Why Mixing at Low Volume Makes You a Better Engineer
Mixing loud feels amazing.
The bass is huge. The kick is physical. The highs sparkle. You make a decision, play it back louder, and it sounds incredible.
Then you play it quietly and it falls apart.
The equal-loudness problem
Here’s what’s happening. The human ear doesn’t hear all frequencies equally at all volume levels. At loud levels, bass and treble are perceived as relatively louder than mid-range frequencies. At quiet levels, bass and treble fall off relative to the mids.
This means a mix that sounds balanced at high volume often has too much bass and too much brightness when played quietly. You’ve been compensating for your monitoring volume with EQ — not actually balancing the mix.
Professional mastering engineers know this. Jacob Korn at tailout.de regularly notes when a mix has been tuned at high volumes — there’s too much low end and too much air, and the mid-range where vocals and guitars live feels recessed.
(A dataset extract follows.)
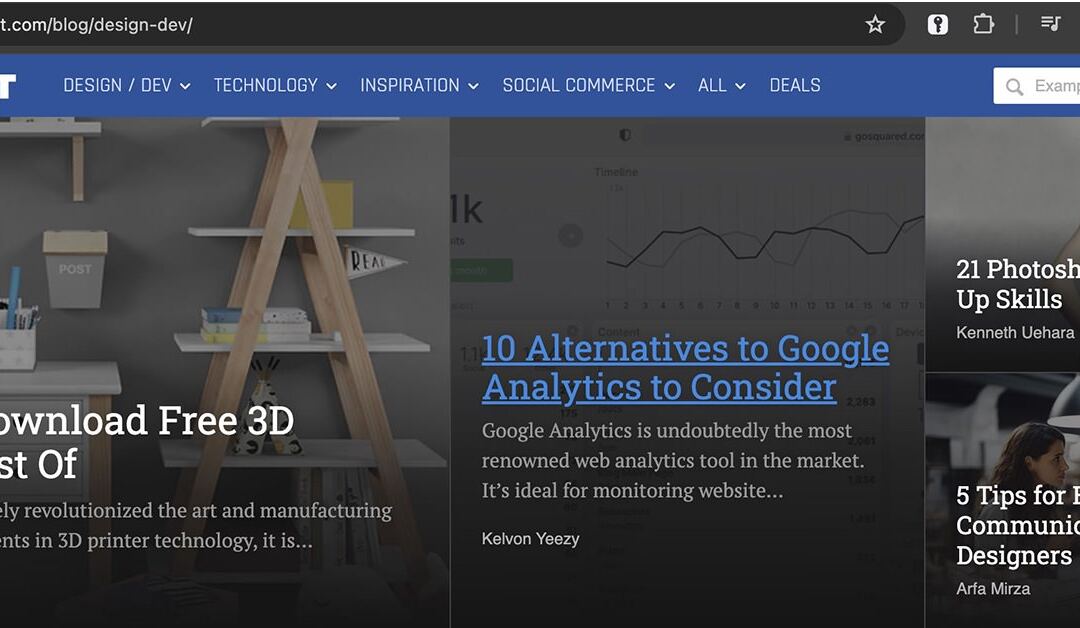The height and width of the screenshot is (628, 1080).
Task: Open '10 Alternatives to Google Analytics' article
Action: 684,367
The right monitoring level
The target for most small studios is around 73–76dB SPL, roughly the level of a normal conversation. At this level, the equal-loudness curve is relatively flat, meaning your perception of bass, mids, and highs is more balanced and more accurate.
Yes, the mix sounds less impressive at this level. That’s the point. If you can make the mix sound good at low volume, it will sound great at high volume. The reverse is not true.
The ear fatigue factor
Loud monitoring also causes ear fatigue significantly faster. After two hours of mixing at high volume, your ears are unreliable. You stop hearing small changes. You stop noticing imbalances. You make decisions that feel right in the moment but sound wrong the next day.
Mixing at lower levels delays fatigue and extends the useful mixing session. Your ears remain accurate for longer.
The quiet check
Use the low-volume check as a regular tool in your workflow. Turn your monitors down until the mix is barely audible. If the vocal is still the most prominent element, and the arrangement still makes sense, your balance is solid. If the bass disappears or the mix collapses, you have a frequency problem that loud monitoring was masking.
Take breaks. Come back with fresh ears. The decisions you make after a 10-minute break are more reliable than the decisions you make after three hours of continuous mixing.